Live Stream
Radio Ndarason Internationale

Humanitarian

The street is no place for beggars

21 December 2020
Reading time: 2 minutes

People with special needs and disabilities have been asked to stop begging on the streets of Borno State.

Abubakar Mohammed Kalwa Kalwa, chairman of the Joint National Association of Persons with Disabilities in Maiduguri, said people looked down on beggars and made them feel worthless.

He said: “Begging is like training. Some people start begging in their childhood, sometmes for reasons beyond their control.”

But, he said, begging on the streets took away their dignity.

Some parents used their cripple children to beg for money. Some children were even given fake medical certificates to get money from passers-by, he said.
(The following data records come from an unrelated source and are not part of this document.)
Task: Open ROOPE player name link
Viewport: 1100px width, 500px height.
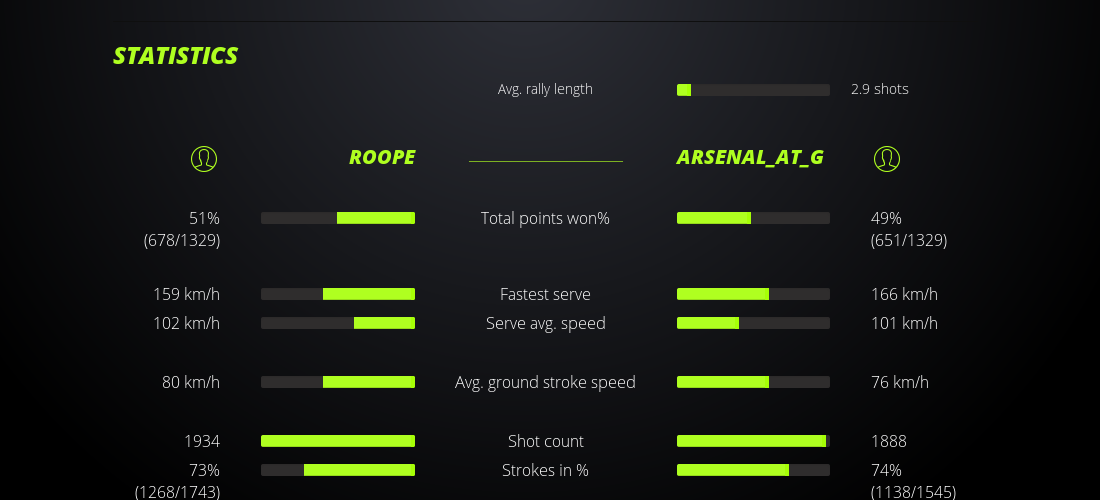Action: click(x=382, y=157)
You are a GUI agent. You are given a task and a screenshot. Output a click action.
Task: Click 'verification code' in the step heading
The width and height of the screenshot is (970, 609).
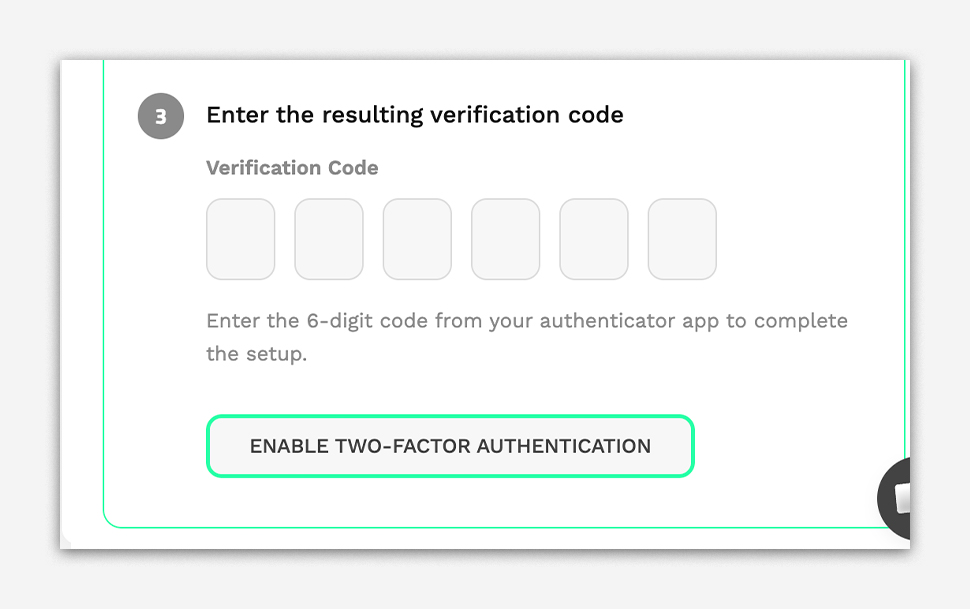[526, 115]
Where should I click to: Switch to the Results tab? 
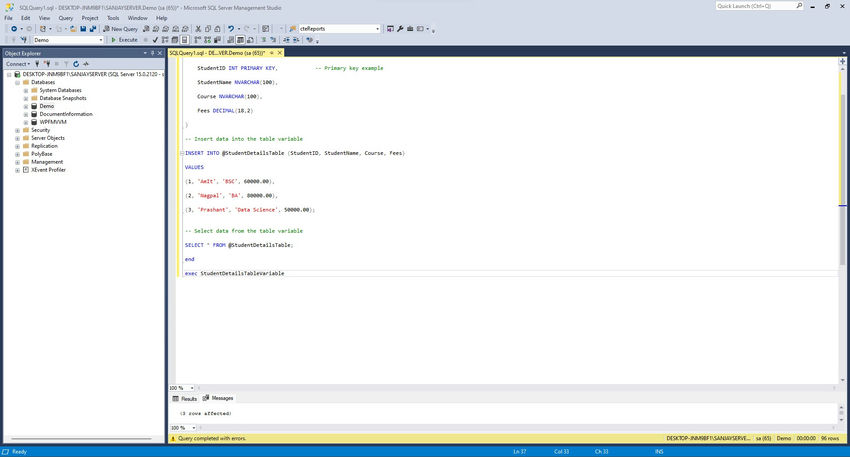(x=185, y=398)
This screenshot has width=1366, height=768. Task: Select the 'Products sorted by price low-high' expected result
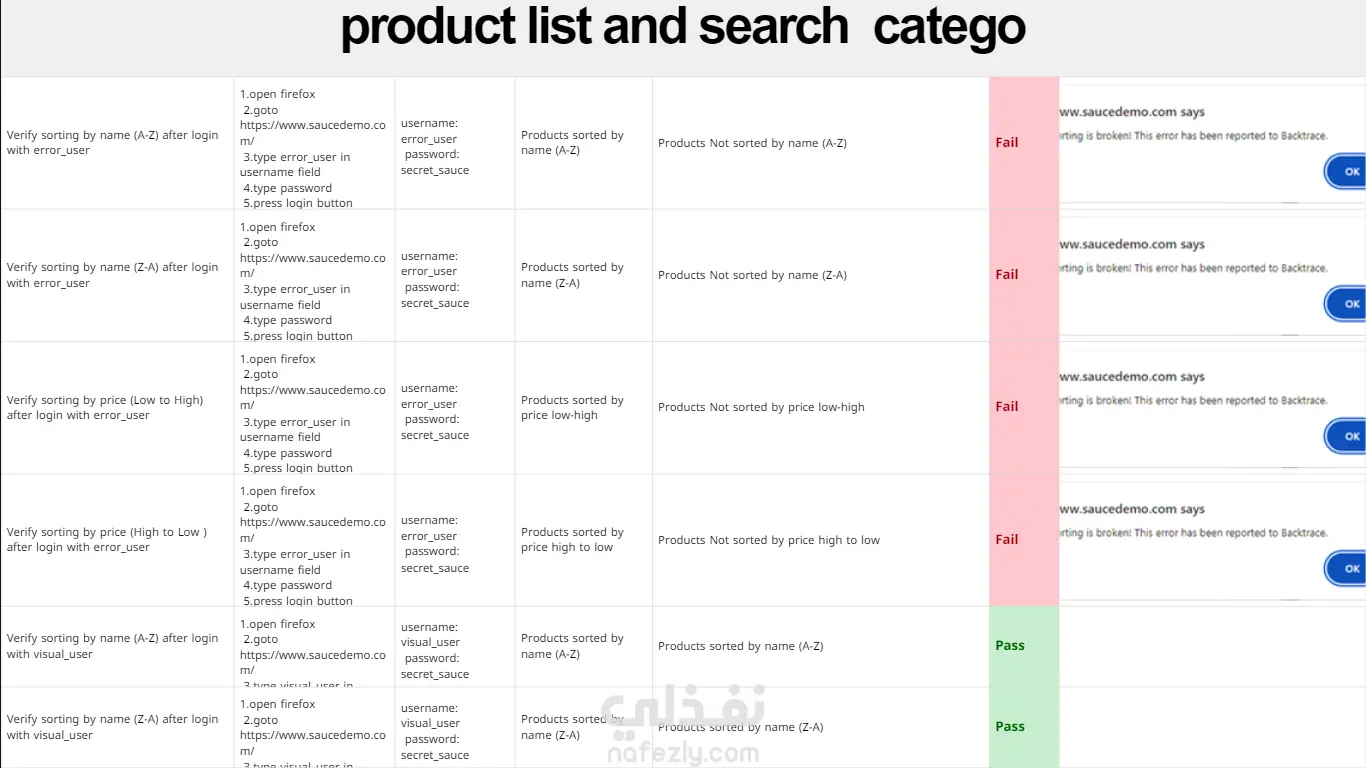(572, 407)
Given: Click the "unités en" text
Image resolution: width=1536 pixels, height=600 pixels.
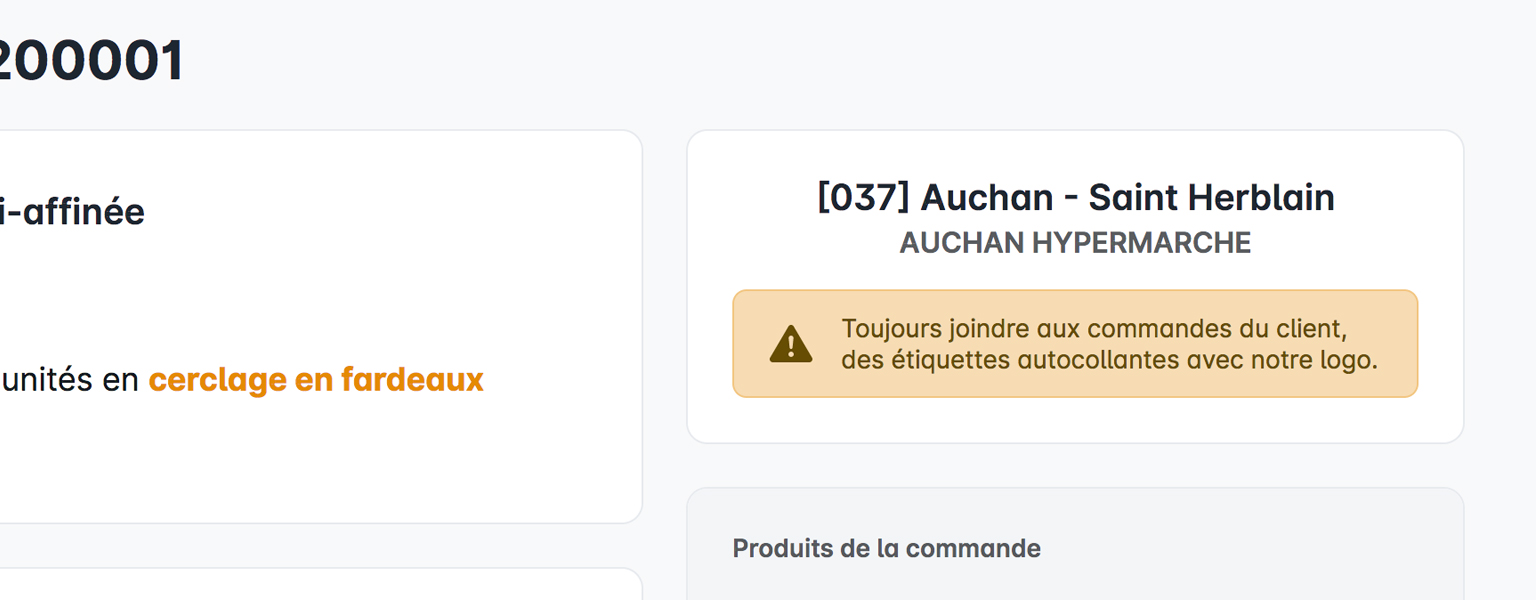Looking at the screenshot, I should [x=70, y=380].
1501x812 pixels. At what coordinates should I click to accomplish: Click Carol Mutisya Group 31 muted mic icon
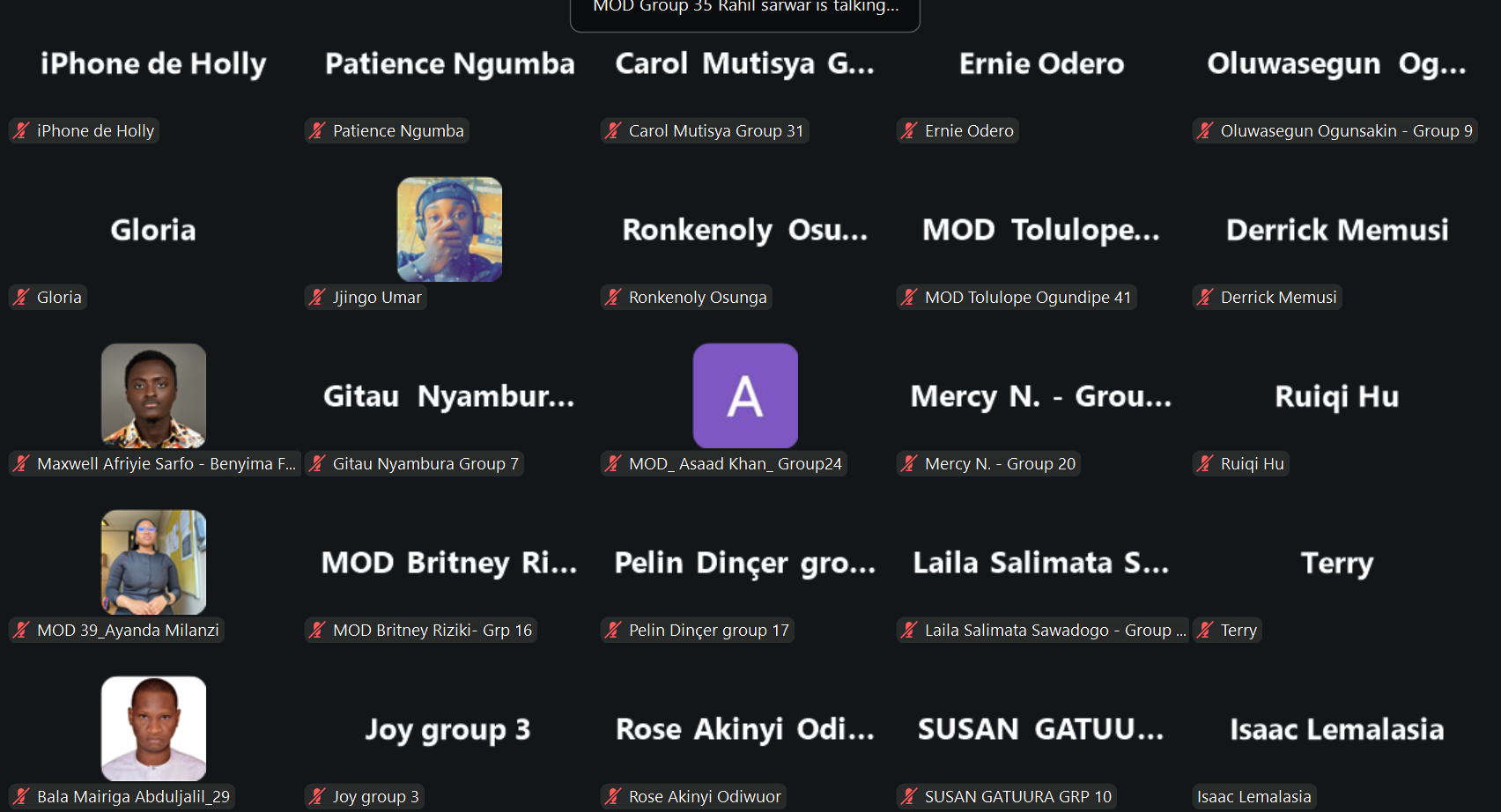tap(613, 131)
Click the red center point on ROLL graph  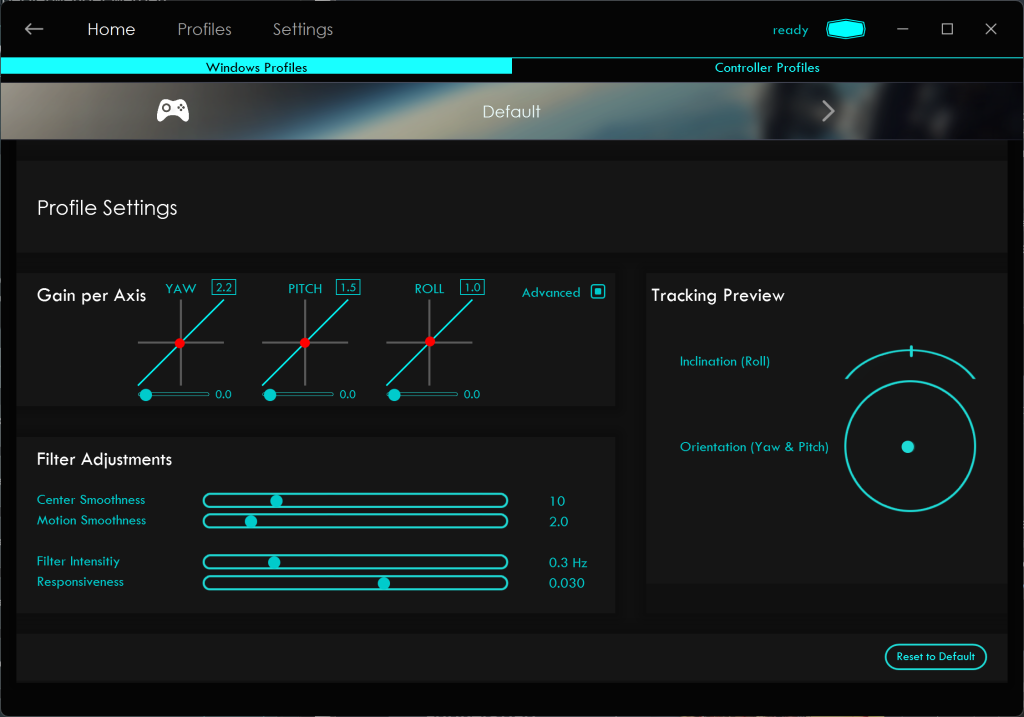click(x=429, y=342)
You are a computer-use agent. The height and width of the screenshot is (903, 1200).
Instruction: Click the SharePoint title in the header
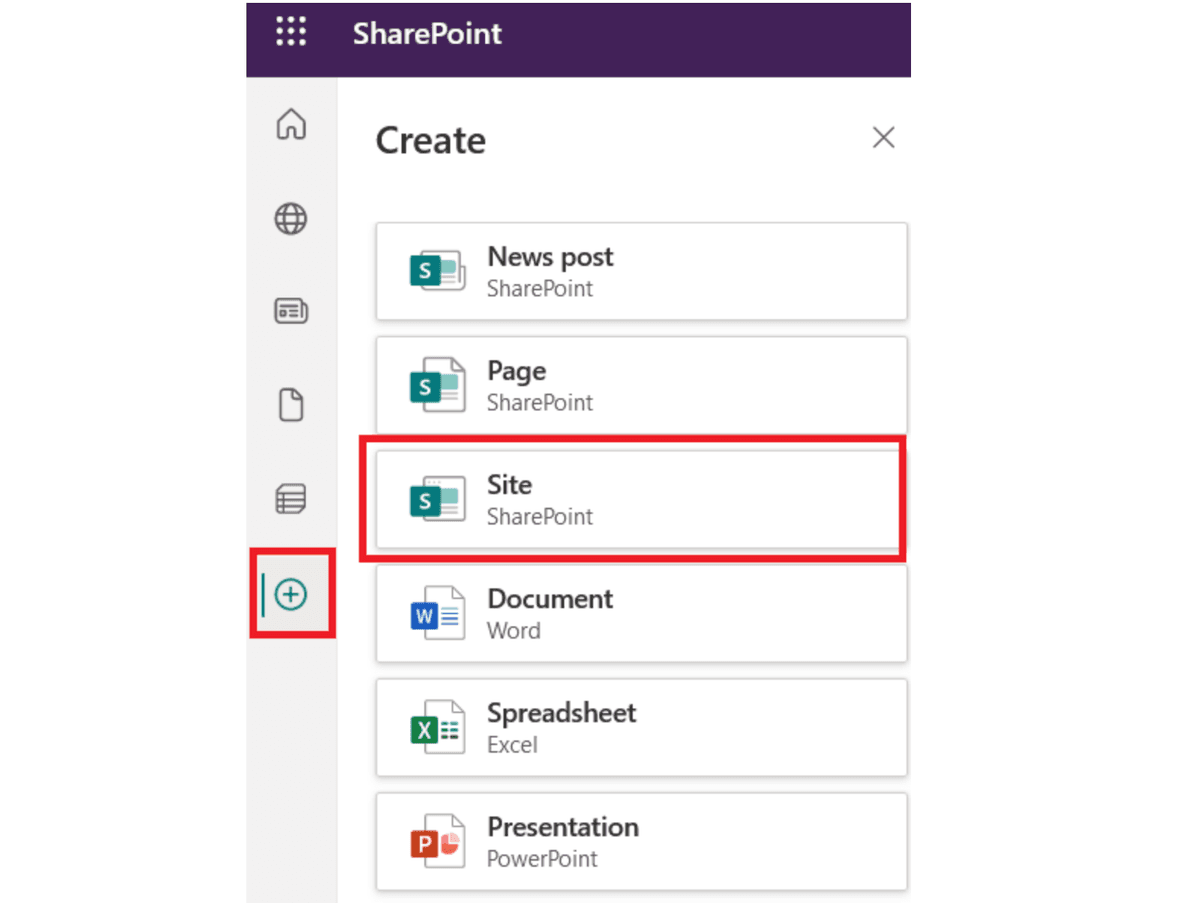point(426,33)
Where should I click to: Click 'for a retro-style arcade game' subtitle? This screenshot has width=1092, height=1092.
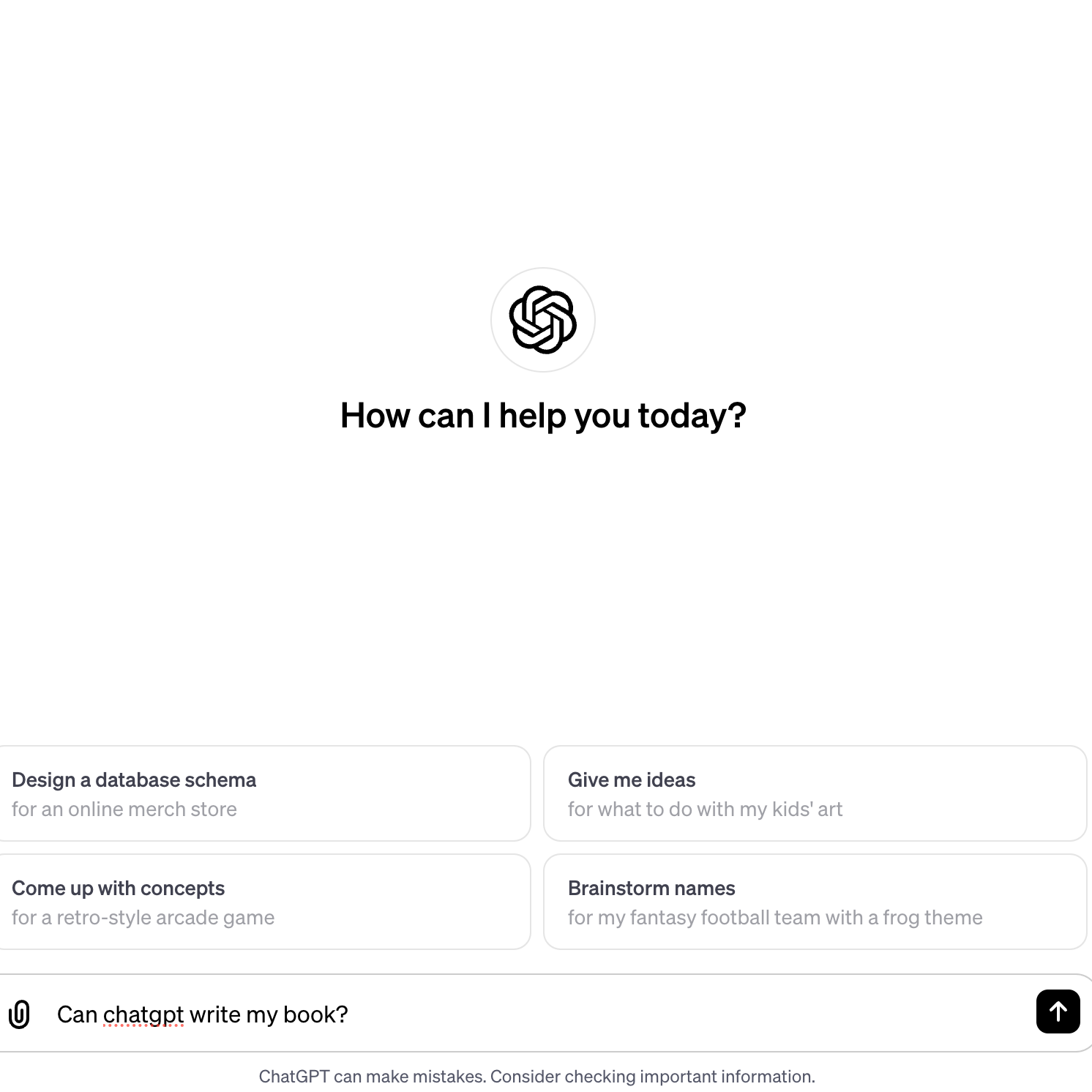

Kalwa, who is also disabled, said that if “Allah gives you a child who is crippled”, it should be the families who should take responsibility and look after the child.

He said if the family did not “join hands” to raise the child, he would be forced to beg in the streets. Such families were not taking responsibility.

He said even some of the parents who were educated and could read and write had allowed their children to beg on the streets.

Kalwa said such parents should be helping their children to achieve their dreams.

He said it was not easy for the government to feed all people with disabilities in Borno State because there were many of them.

Kalwa urged the government to help beggars to become entrepreneurs, which would take them off the streets and give them back their dignity.